OHSS MANAGEMENT SEVERE CASES
• Strict fluid balance
• Central venous pressure line
• Crystaloid solutions as needed
• Colloid solutions if the HCT >45% or in worsening ascites or in severe hypoalbuminaemia
• Low molecular heparin to prevent deep vein thrombosis
OHSS MANAGEMENT
• Do not use NSAIDs because they may impair the renal function that is already affected.
• If analgesics are necessary use paracetamol or opiods or opiates.
• Consider paracentesis and pleurocentesis if the abdomen is very tense or the patient has dyspnea.
• Consider interrupting the pregnancy if the situation life threatening.
DO NOT FORGET
• OHSS usually improves in the luteal phase of the cycle, and resolves within 3 to 6 weeks.
• Severe pain may indicate adnexal torsion or ectopic pregnancy.

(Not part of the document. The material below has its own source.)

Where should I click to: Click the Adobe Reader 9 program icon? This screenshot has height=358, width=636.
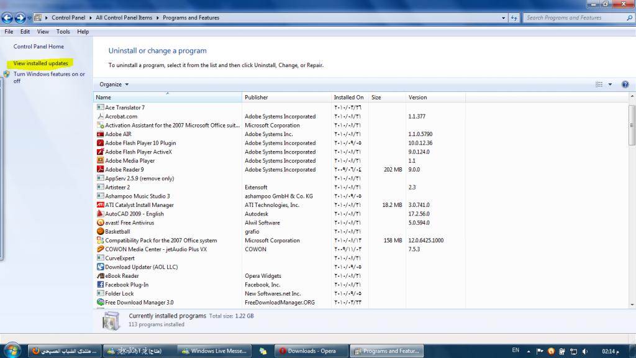click(100, 170)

• Consider the complications:
» Vascular and cardiovascular
» Hepatic dysfunction
» Respiratory distress due to effusion
» Renal dysfunction
» Adnexal torsion
TOXIC SHOCK SYNDROME
• This highly critical situation should be considered in any young woman with high fever, a widespread rash that looks like a sunburn and desquamates after 7-10 days.

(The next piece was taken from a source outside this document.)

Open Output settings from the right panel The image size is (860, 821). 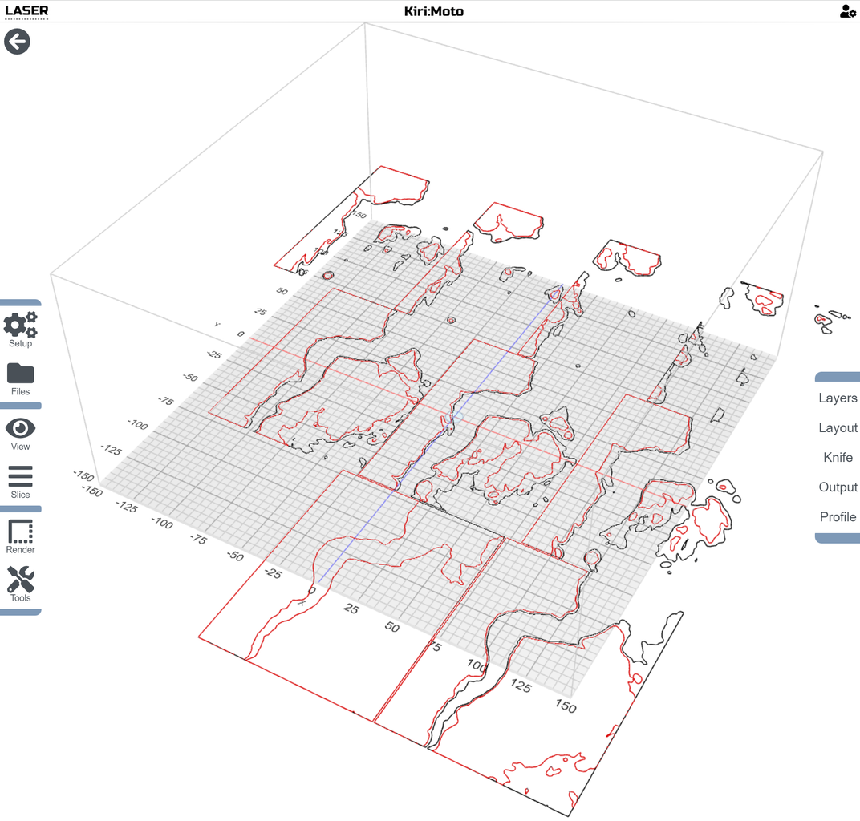click(838, 487)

• It is caused by exotoxin of S.AUREUS or erythrogenic toxin of group A or B streptococci
TSS MANAGEMENT
• Examine the patient carefully
• See for any focus of infection for example vaginal tampons and remove these.

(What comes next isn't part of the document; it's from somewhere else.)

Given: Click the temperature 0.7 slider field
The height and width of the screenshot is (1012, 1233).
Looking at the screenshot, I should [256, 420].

• Transfer the patient to intensive care unit.
• Use proper antibiotics: Cefuroxime or Flucloxacillin
PELVIC INFLAMMATORY DISEASE
• Ascending infections: Common
» Vaginal infection results in endometritis salpingitis, adnexitis, pelveoperitonitis, peritonitis, septicemia, septic shock.
» Abortion, delivery, IUD, intrauterine operation
• Descending infections: Seldom
» Per continuation: Appendicitis, Perityphlitic Abscess, Sigmoiditis, Peritonitis
» Hematogenic spread: Tuberculosis
PELVIC INFLAMMATORY DISEASEKEY POINTS
• The two sexually transmitted bacteria responsible for most of cases are C.Trachomatis and N. Gonorrhoea
• Chlamydia trachomatis tends to cause minimal symptoms and can go undetected
• Gonococcal or polymicrobial PID can cause significant destruction of fallopian tubes and development of pyosalpinx or tuboovarian abscess.
ADNEXITIS MANIFESTAIONS
• Acute Adnexitis:
» Sudden abdominopelvic pain
» Fever
» Malodorous yellow - green vaginal discharge
» Nausea, vomiting, flatulence
» Dyspareunia
» Post menstrual bleeding, spotting
» Cervix motion pain
DIFFERENTIAL DIAGNOSIS ADNEXITIS
• Appendicitis
• Extrauterine pregnancy
• Endometriosis
• Collitis Ulcerosa
• Diverticulitis
MANAGEMENT OF PID ACCORDING TO CDC
• Outpatient Treatment:
» Regimen A
Cefoxitin 2 G IM + Doxycyline 100 MG orally two times daily for 14 days +/- Metronidazol 500 mg two times daily for 14 days
» Regimen B
Ofloxacin 400 mg orally two times daily for 14 days +/- Metronidazol 500 mg orally two times daily for 14 days
PID MANAGEMANT
• Inpatient Treatment:
» Regimen A
Cefoxitin 2 G every 6 hours intravenously +/- Doxycycline 100 mg every 12 hourse IV
» Regimen B
Clindamycin 900 mg intravenously every 8 hours +
Gentamycin loading dosis of 2 MG/KG of bodyweight and then 1.5 MG/KG every 8 hours
PIONIERS OF GYNECOLOGY
Hermann Johaness Pfannenstiel
1862-1909
Was born June 28, 1862 in Berlin, receiving his medical degree in 1885. He introduced in 1900 the transverse suprapubic incision of the skin for abdominal operations.
PIONIERS OF GYNECOLOGY
Carl Gustav Carus
1789-1869
Was born January 3, 1789 in Leipzig. He described the pelvic inclination curve.
PIONIERS OF GYNECOLOGY
Hugh Lenox Hodge
1796-1873
Was born, June 27, 1796 in Philadelphia. 1860 he introduced the Hodge pessary for the management of uterine prolapse.